------ Given data ------

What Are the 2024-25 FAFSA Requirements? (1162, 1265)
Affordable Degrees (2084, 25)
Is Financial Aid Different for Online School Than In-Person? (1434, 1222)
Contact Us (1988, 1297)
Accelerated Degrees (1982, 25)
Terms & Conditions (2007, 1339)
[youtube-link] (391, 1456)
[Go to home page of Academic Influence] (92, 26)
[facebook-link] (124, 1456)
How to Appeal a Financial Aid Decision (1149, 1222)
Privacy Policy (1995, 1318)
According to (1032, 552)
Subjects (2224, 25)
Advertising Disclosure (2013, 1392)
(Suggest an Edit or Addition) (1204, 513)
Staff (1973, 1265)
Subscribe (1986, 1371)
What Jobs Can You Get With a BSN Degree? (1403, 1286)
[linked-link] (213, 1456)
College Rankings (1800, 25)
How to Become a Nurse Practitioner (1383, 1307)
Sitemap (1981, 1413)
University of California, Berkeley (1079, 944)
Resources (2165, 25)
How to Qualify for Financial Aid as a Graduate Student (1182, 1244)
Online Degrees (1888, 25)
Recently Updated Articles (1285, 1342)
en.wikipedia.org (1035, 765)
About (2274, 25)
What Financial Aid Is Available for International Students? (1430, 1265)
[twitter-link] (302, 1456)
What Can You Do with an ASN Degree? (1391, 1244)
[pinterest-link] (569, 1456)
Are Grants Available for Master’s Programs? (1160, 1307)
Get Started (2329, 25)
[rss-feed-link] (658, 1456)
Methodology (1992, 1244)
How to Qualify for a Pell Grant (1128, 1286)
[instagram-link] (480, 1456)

------

_Action item_
Of the entries above, repeat exactly the lines between the line with "Affordable Degrees (2084, 25)" and the line with "Resources (2165, 25)", inclusive, and no others.

_Answer for this exercise_
Affordable Degrees (2084, 25)
Is Financial Aid Different for Online School Than In-Person? (1434, 1222)
Contact Us (1988, 1297)
Accelerated Degrees (1982, 25)
Terms & Conditions (2007, 1339)
[youtube-link] (391, 1456)
[Go to home page of Academic Influence] (92, 26)
[facebook-link] (124, 1456)
How to Appeal a Financial Aid Decision (1149, 1222)
Privacy Policy (1995, 1318)
According to (1032, 552)
Subjects (2224, 25)
Advertising Disclosure (2013, 1392)
(Suggest an Edit or Addition) (1204, 513)
Staff (1973, 1265)
Subscribe (1986, 1371)
What Jobs Can You Get With a BSN Degree? (1403, 1286)
[linked-link] (213, 1456)
College Rankings (1800, 25)
How to Become a Nurse Practitioner (1383, 1307)
Sitemap (1981, 1413)
University of California, Berkeley (1079, 944)
Resources (2165, 25)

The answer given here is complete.